Thanks for pointing that out you talk. I will listen to it with great interest. 

Here is textual evidence of M&E's views in 1845, a decisive year in Marx's development of his materialism and historical materialism. 

In Theses on Feuerbach Marx (1845) writes: “ [T]he human essence is no abstraction inherent in each single individual. In its reality it is the ensemble of the social relations.” He also distinguishes his own materialist philosophy by privileging “social humanity”: “The standpoint of the old materialism is civil society; the standpoint of the new is human society, or social humanity.” (The tenth thesis). In The German Ideology (1845), Marx and Engels expand on these ideas: “This mode of production must not be considered simply as being the production of the physical existence of the individuals. Rather it is a definite form of activity of these individuals, a definite form of expressing their life, a definite mode of life on their part. As individuals express their life, so they are. What they are, therefore, coincides with their production, both with what they produce and with how they produce. The nature of individuals thus depends on the material conditions determining their production.” (Marx and Engels, 1945) 


This text is taken from my slightly expanded edition of the essay I shared with you published in March in OPITW. The expanded edition was for translation and publication in Farsi in Iran. Here a link to the Farsi edition

I am familiar with Norman Geras's book and recently republished an article from Science and Society by Karsten J. Struhl (2016) that expands on Norman Geras's work.  

But I am skeptical of them for two reasons. First, Marx changed his views on human nature over time.  This is discussed in Mandel The Formation of the Economic Thought of Karl Marx (1971) the last two chapters and in detail in Mészáros, István. Marx’s Theory of Alienation. 1970 . 

Second, as I argued in the essay, Marx's view of human nature remained mostly philosophical anthropology and it could not have been otherwise. Social and life sciences have yet to be developed to an extend to shed any light on human nature aside from a philosophical one.  

Third, as I argue in my essay and noted in my response to Jay (1) Marx and Engels were quite aware and interested in other factors besides what they consider in the formulation of their materialism and historical materialism but they set them aside to focus of social classes and modes of production.  When Morgan published his research, Engels wrote his The Origin of the Family, Private Property and the State (1884), thus developing their theory of history in light of new findings that went before the "written history" they knew about when they wrote The Manifesto of the Communist Party (1848). 

Finally, my interest in my essay is not to discuss the development of the idea of human nature in Marx and Engels. It is rather to suggest that their philosophical anthropology at the crucial time they wrote The German Ideology (1845) and Theses on Feuerbach (1845) came to influence their major work which from The Manifesto to Capital and that given 150 years of accumulated knowledge about humans from various social and life sciences requires us to revisit these and in my own case, formulate a new theory of ecological socialism which is adverse to anthropocentrism and in fact eco-centric.

Data provided —
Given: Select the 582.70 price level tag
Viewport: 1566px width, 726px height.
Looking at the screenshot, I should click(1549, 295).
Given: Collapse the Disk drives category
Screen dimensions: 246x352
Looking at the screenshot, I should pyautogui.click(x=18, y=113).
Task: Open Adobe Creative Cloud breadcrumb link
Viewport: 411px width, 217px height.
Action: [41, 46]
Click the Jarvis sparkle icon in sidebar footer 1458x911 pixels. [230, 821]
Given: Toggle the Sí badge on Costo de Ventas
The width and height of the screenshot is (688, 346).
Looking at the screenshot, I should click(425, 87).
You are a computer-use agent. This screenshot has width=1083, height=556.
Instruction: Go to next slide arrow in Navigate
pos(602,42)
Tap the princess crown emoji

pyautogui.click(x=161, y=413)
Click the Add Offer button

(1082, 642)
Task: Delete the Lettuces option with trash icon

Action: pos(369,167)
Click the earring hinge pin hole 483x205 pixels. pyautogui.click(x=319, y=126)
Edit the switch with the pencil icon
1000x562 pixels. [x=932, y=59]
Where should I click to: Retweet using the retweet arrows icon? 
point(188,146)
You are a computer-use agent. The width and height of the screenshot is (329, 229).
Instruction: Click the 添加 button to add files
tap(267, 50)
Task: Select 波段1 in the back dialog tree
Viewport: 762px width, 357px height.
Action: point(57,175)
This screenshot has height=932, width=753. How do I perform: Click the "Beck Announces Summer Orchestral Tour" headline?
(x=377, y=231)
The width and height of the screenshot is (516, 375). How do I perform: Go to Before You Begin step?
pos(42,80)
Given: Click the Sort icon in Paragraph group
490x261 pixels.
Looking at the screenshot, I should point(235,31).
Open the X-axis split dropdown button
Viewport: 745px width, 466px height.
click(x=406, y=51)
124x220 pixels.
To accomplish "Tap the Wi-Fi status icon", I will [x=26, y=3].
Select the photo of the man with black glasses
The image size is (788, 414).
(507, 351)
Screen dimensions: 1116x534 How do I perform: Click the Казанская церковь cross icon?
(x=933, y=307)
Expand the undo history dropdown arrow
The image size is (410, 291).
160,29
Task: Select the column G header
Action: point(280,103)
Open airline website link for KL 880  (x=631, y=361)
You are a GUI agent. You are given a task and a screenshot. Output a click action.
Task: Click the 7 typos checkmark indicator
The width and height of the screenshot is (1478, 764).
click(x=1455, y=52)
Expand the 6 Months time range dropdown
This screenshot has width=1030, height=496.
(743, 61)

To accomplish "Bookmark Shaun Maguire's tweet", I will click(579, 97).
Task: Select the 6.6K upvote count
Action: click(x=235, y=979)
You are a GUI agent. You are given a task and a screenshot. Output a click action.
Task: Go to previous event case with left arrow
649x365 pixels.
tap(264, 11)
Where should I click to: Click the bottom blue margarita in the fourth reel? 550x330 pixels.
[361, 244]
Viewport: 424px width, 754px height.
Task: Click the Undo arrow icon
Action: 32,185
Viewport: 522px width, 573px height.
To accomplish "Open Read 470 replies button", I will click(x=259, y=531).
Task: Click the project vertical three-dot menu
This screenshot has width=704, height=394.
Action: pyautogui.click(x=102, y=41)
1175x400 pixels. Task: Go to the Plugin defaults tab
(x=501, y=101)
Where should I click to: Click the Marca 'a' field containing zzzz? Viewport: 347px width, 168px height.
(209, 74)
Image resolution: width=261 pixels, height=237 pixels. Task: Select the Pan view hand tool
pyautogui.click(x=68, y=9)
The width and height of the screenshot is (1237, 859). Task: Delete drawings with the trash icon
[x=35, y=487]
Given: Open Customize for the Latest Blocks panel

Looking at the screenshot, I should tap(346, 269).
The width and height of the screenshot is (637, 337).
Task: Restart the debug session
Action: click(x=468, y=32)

Exercise aim —
Copy the reply on Marx and human nature word for word, starting with "I am familiar with" and going on through "Norman Geras's work.". Work only from the reply on Marx and human nature, not from the data.

Task answer —
I am familiar with Norman Geras's book and recently republished an article from Science and Society by Karsten J. Struhl (2016) that expands on Norman Geras's work.